29 September 2017 – Today the Bahrain Institute for Rights and Democracy (BIRD) and Americans for Democracy & Human Rights in Bahrain (ADHRB) have learned that detained human rights defender Ebtesam al-Saegh has been subjected to further arbitrary harassment by authorities at Isa Town Women’s Detention Center, where she has been held since July. In the latest incident Ms. al-Saegh, who has been tortured and imprisoned for her human rights work, is being punished for hugging and kissing members of her family during a prison visit earlier this week.

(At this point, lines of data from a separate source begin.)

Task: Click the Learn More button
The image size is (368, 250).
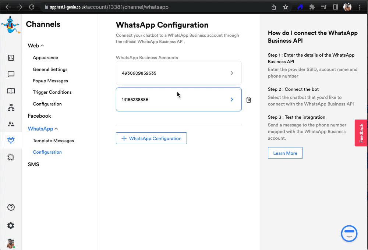Action: click(x=285, y=153)
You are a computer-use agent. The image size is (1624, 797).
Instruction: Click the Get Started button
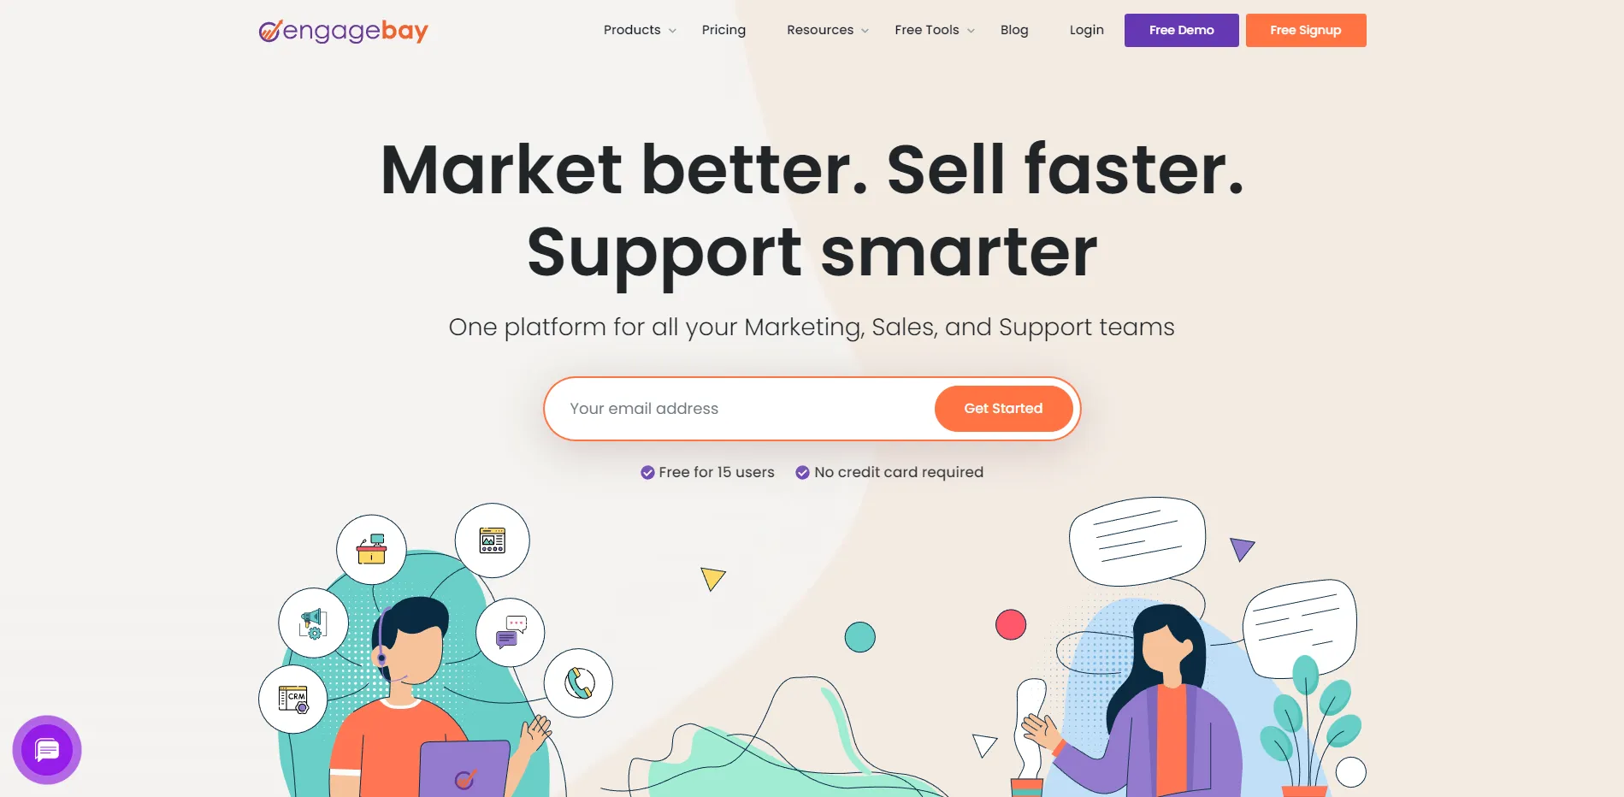[1003, 409]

Prison authorities in Bahrain inconsistently bar physical contact between detainees and family members. Previously at Isa Town prison, where Ebtesam and other female detainees are held, families were granted more private visits in which they could sit in a room with their loved ones and interact with some degree of freedom. They were monitored by a security camera but guards were not present. More recently, however, the conditions on family visits have been made far more onerous and degrading, with guards present in the room listening to the conversation and the detainees forced to sit on the opposite side of a long table from their families. Depending on the mood of the guard, physical contact may or may not be allowed to pass without discipline. The unnecessary indignity involved in the family-visitation arrangements has been a major subject of protest among detainees at both men’s and women’s prisons for some months now.
Earlier this week, when Ms. al-Saegh’s family came to visit her, she reached across the table to hug and kiss her children. In response, the prison administration, headed by Officer Maryam al-Bardooli, has banned Ebtesam from seeing her family for two weeks, and will not let her make phone calls to them for a week. There is clearly no safety or legitimate public policy reason behind this decision, as Ms. al-Saegh has never exhibited any tendency to violence. It is evidently an act of unnecessary punishment and reprisal.

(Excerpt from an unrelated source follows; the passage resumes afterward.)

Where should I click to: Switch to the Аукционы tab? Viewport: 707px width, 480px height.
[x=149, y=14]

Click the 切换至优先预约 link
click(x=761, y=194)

The Standard Minimum Rules for the Treatment of Prisoners adopted by the UN General Assembly allow visitation “under necessary supervision” (Rule 58.1). Disciplinary measures that do not meet the test of necessity are incompatible with this standard. The Rules also call for methods “respectful of the inherent human dignity and privacy of the [prisoner]” in the conduct of searches of prisoners’ persons and cells (Rule 50). By analogy, this stricture should apply still more forcefully to the procedures around visits with family, where the connection to the legitimate interest in prison safety is less direct and may be achieved by simple control measures like screening of visitors.

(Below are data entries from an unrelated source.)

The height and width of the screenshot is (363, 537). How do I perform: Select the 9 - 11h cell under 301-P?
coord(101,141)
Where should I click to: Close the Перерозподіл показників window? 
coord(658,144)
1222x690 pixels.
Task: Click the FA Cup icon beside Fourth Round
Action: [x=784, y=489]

This latest instance of reprisal against a human rights defender follows on the heels of major expressions of concern over Bahrain’s behavior in this regard at the 36th session of the Human Rights Council. In its remarks under Item 4 of the Agenda (“Human Rights Situations that Require the Council’s Attention”) on 19 September, Ireland’s delegation stated that it is “concerned by the severity of the curtailment of civil society in Bahrain, in particular the harassment and reprisals against human rights defenders engaging in national and international advocacy.” Under the same heading, Denmark likewise stated, “We reiterate our call for the immediate cessation of reprisals against human rights defenders as well as the release of all arbitrarily detained persons in Bahrain.” Andrew Gilmour, the UN Assistant Secretary-General for Human Rights, called Bahrain an “egregious case” in the field of reprisals for human rights activism, citing Ms. al-Saegh’s case by name and noting that the charges raised against her are “most likely related to her participation in the March session” of the Human Rights Council. High Commissioner for Human Rights Zeid Ra’ad Al Hussein, offering a broader picture, noted that “the government of Bahrain has imposed severe restrictions on civil society and political activism through arrests, intimidation, travel bans and closure orders, with increasing reports of torture by the security authorities,” while the UN’s good-faith efforts to work with Bahraini authorities “have been met with point-blank denials, unfounded accusations and unreasonable last-minute conditions to technical missions.”
ADHRB and BIRD condemn this latest act of retaliation against an important voice of civil society in the country, and note that Bahrain is taking this abusive action at the very moment it formally embraces the outcome of its third Universal Periodic Review, the UN procedure for review of its human rights record. We call on the international community to acknowledge that, as it gathered in Geneva this week to reaffirm the ideals entrusted to the Human Rights Council, the Bahraini government is denying a prisoner of conscience the basic human decency of embracing her family. We further urge the international community to pressure Bahrain’s authorities to immediately release Ebtesam al-Saegh and all others unfairly detained in the kingdom.